![](https://www.hopsouslacouette.com/wp-content/uploads/2022/02/champion-et-ooneemeetoo-9782894231661-1-600x1024.jpg)
Au même titre que Thomas King, Joseph Boyden et Eden Robinson, Tomson Highway est l’un des auteurs autochtones canadiens les plus importants. Surtout connu pour ses pièces de théâtre et ses albums jeunesse, il n’a écrit qu’un seul roman jusqu’à maintenant. Et quel roman!
Champion et Ooneemeetoo passent leur petite enfance dans la réserve indienne d’Eemanapiteepitat, au nord-ouest du Manitoba. À six ans, c’en est terminé du nomadisme, de la vie au grand air, de la chasse et de la pêche. Les enfants montent à bord d’un hydravion. Direction le pensionnat catholique. Pour ces enfants déracinés de force, le dépaysement est total. On leur coupe les cheveux. On leur interdit de parler leur langue maternelle. On leur apprend à prier et à craindre le diable.Même leurs noms cris sont mis de côté au profil de noms «plus civilisés». Jérémie et Gabriel tombent sous le joug des prêtres chargés de «tuer l’Indien» en eux. La nuit, certains enfants seront écrasés par l’ombre malveillante d’un prêtre. Une fois sorti du pensionnat, autour de quinze ans, Jeremiah se rend à Winnipeg. Là, il va à l’école et apprend le piano, espérant devenir le premier pianiste de concert cri. Il tente de faire table rase du passé, de couper ses racines et de se fondre dans un moule blanc bien rigide. Gabriel vient le rejoindre quelques années plus tard. Il deviendra un danseur de ballet à la carrière prolifique. Les deux frères en viennent à prendre des chemins parallèles. Mais ils finiront par se réunir à nouveau. Les liens du sang étant plus fort que tout.
Champion et Ooneemeetoo n’est pas un roman misérabiliste, malgré la noirceur omniprésente. L’histoire est inspirée de la relation de l’auteur avec son défunt frère, le danseur René Highway. La période couverte par le roman (début des années 1950 jusqu’au milieu des années 1980) permet de rendre compte des transformations sociales et culturelles qui ont eu lieu au Canada. Le style de Tomson Highway est vibrant. La prose, chantante et brute, est parsemée de pics d’humour.

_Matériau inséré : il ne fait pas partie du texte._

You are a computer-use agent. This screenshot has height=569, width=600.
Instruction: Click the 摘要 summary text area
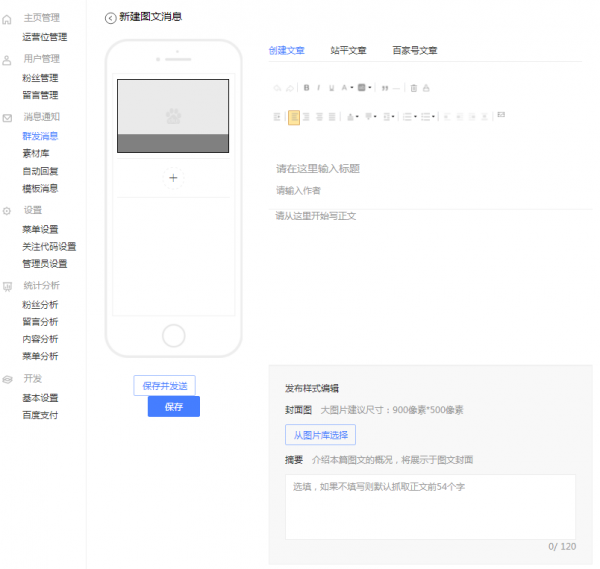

Les scènes d’un réalisme cru alternent avec des passages teintés de fantaisie et de poésie – la reine blanche veille sur les deux frères et leur rappelle qui ils sont. À ce titre, le titre anglais est plus juste: The Kiss of the Fur Queen. La galerie de personnages est haute en couleur: Poupée joviale, Petit Goéland Ovaire, Jane Kaka McCrae, Annie Moostoos et son unique dent. Impossible de s’ennuyer avec de tels personnages! Champion et Ooneemeetoo a été l’un des premiers romans à aborder les abus physiques et sexuels perpétrés dans les pensionnats autochtones. Le premier à mettre en scène un cri homosexuel atteint du sida. Un roman marquant, à forte résonance.
Champion et Ooneemeetoo, Tomson Highway, trad. Robert Dickson, Prise de parole, 2004 [1998], 360 p.